The Brooklyn Nets looked as dead as King Tut three weeks ago.
A five-game swoon left them with a 25-38 record, which is puny even in the Eastern Conference. The best that could be said of them was that they were not as hapless as their Manhattan neighbours, the New York Knicks.
A revival seemed unlikely, but the Nets have managed it, winning six of eight to move within touching distance of the East’s final play-off berth with 10 games to play.
It is not as simple as this, but a significant factor in the late push has been “putting the Brook back in Brooklyn”.
Brook Lopez is a 7-footer with soft hands and a marvellous shooting touch, but the Nets, being the Nets, have spent the past few years trying to trade their best player. Team executives were angry, at the February 19 trade deadline, when the Oklahoma City Thunder pulled out of a deal that would have brought the Nets point guard Reggie Jackson in exchange for their 26-year-old centre.
It may have been one of the best things not to happen to the Nets in a while.
Lopez was returned to the starting line-up this month, and he has been nearly unstoppable for the past five games, averaging 28.6 points and nine rebounds per game as the Nets won four, including one over LeBron James and the Cleveland Cavaliers.
Lopez is the sort of player whose efficiency can be overlooked. He does not make sensational plays and his is not a dominant personality. But give him his touches and he will score with ease from 15 feet and in, and he makes his free throws. His career scoring average is a tick under 18 points per game. He is not known as a great rebounder or defender, but he does more than occupy ground near the rim: he is 10th in the NBA in blocked shots per game.

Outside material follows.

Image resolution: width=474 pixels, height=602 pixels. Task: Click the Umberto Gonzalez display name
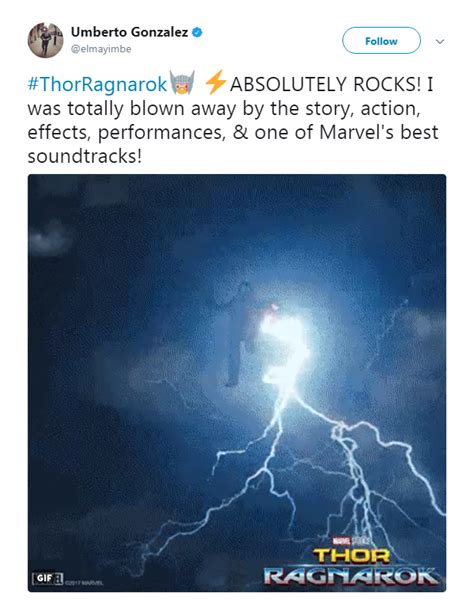(129, 32)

He is even more impressive in advanced metrics; he ranks 18th in the league in “player efficiency rating”, just ahead of Kyrie Irving and Jimmy Butler, just behind Marc Gasol and Carmelo Anthony, suggesting that the Nets don’t recognise a good player even when he has “Brooklyn” on his uniform.
Team officials seem preoccupied with his recent injury history. After playing every game in his first three professional seasons, the Stanford alumnus missed nearly all of 2011/12 with a broken foot. He came back strong the following season, earning an All-Star Game appearance, but foot and back problems limited him to 17 games in 2013/14. He has been healthy this season, appearing in 61 of 71 games, but the Nets started slowly, perhaps because they were giving lots of minutes to the geriatric Kevin Garnett, and Hollins benched Lopez in favour of the more rugged but clumsier Mason Plumlee. The Nets traded Garnett last month, which created space for Lopez, who is back doing what he has done in the past for the club. Lionel Hollins recently said: “Brook has carried us.”
They are in the thick of a four-team battle for the right to meet the Atlanta Hawks in the first round of the play-offs. It is not the NBA championship that Russian owner Mikhail Prokhorov promised for 2015, when he bought the team five years ago, but a play-offs appearance would be their third in succession.
Lopez holds an option for the fourth season of a US$61 million (Dh224.1m) contract, and his departure via free agency would leave a void much larger than 7 feet. Do not be surprised if the Nets offer to extend his contract. Building around a 7-footer in his prime usually is a good first step to becoming an elite team.